Rose POV
Losing a child is something everyone fears. When that fear becomes reality you start to lose yourself. There is no going back; there is only moving forward. You can move forward all you like, but even so there will always be things that bring you back.
Moving past the death of your child is almost impossible.
It's been a year since my little angel's been taken from me. She never even had a chance. But even though I never got to hear her cry or see her beautiful face smile, I know she's always here. I can hear the echo of what I imagine her laugh would be like; I've imagined her saying her first words and taking her first steps.
My baby.
My beautiful, beautiful baby.
The light of the human day blurred into the darkness of the Moroi day and I barely noticed. All that really mattered at that moment was her memory. It stayed that way until Eddie and my Mom dragged me back to Court. I didn't mean to spend all day there. I just wanted some alone time with her before the day started and everyone mourned.
I just needed her.
I didn't realize how cold I was until I got in the car. Adrian used spirit to warm me up a little. Adrian's been so good to me. He deserves someone who can love him back; someone who isn't screwed up like me.
Adrian helps me into the house when we arrive. The first person I see is Lissa before she attacks me in a hug. Christian does the same, only he's much more gentle. The next two faces in the kitchen are surprising to say the least.
Why today? Why did they have to come today?
I want to run and hide. I can't do this. Not today.
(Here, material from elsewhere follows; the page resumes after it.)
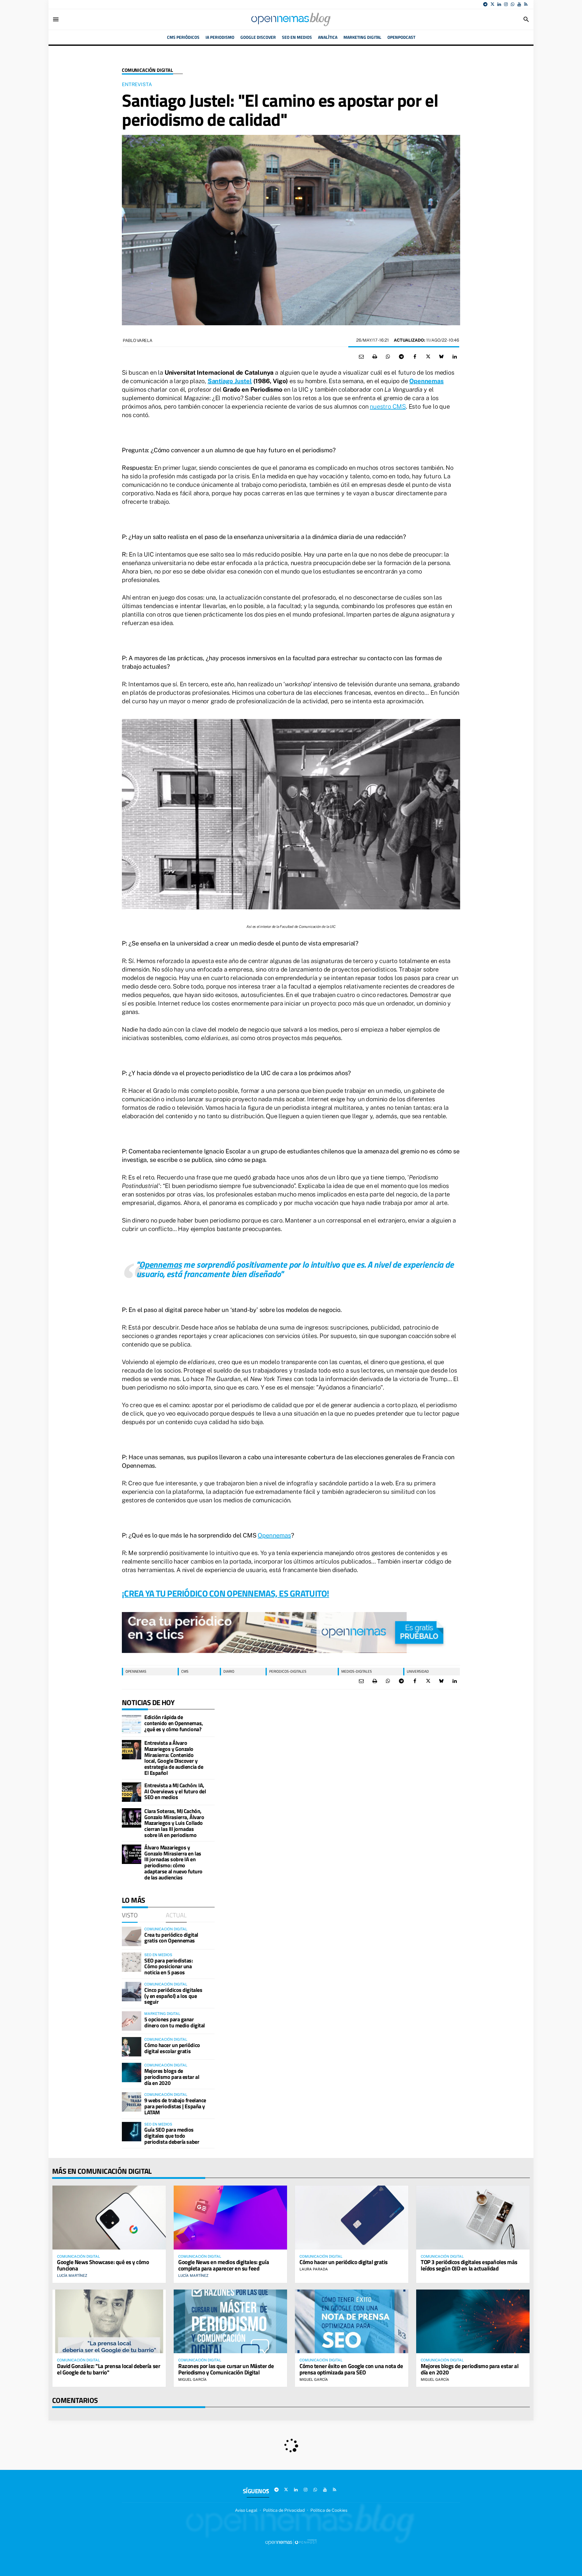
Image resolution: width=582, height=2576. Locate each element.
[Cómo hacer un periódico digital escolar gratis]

Adrian, my savior, saves me.
He takes me into the living room, helps me into dry clothes and holds me while I cry. He even got rid of Dimitri when he wandered in.
He really is my savior.
But, sometimes, sometimes I just have to save myself.
This isn't how she'd want to be remembered. This isn't how she'd want me to spend this day.
I look up at Adrian and thank him. I get a smile in return. I'm warm enough now so I return to the kitchen to fight my demons. Everyone stopped talking as I entered, like I'm some kind of traumatized child. "Don't stop on my account," I say as I grab a doughnut from the counter. "After all it is Christmas Eve."
"Rose," Liss says in her motherly tone. She's going to be a great mom.
"Lissa," I reply.
Tasha speaks next. "She's right, Lissa, it is Christmas Eve," she smirks. "Let's have some fun." I fight the urge to roll my eyes.
It gets quiet again. I look over at Dimitri only to find him staring at me. God, he hasn't changed at all. The sight of him makes me want to cry, but I don't. I can't. Those eyes, those damn eyes, they're trying to figure me out; trying to figure out what's wrong.
Adrian saves me again. "It's Christmas Eve! Why don't we watch some stupid Christmas movies? We can have eggnog and cookies and scotch. Except for you, Lissa. I'll drink yours." There was a pause for laughter and he winks at me, which makes me laugh harder. "What do you guys say?"
Tasha nods enthusiastically, while everyone else just looks at me. The forgotten flowers that are stacked on the table catch my eye. "We can do that when we come back," I declare. "First, I think there is a little girl waiting for her flowers."
My parents, Christian and Lissa all nod and smile soft, sad smiles while Adrian, grinning like a madman, picks me up in a hug and sets me down. The gang and I put on our coats and as they get their flowers I look at Dimitri who is hesitantly standing in the hallway. "Come on, Comrade. One visit won't kill you."
He nods and smiles a genuine smile, not knowing what is about to come.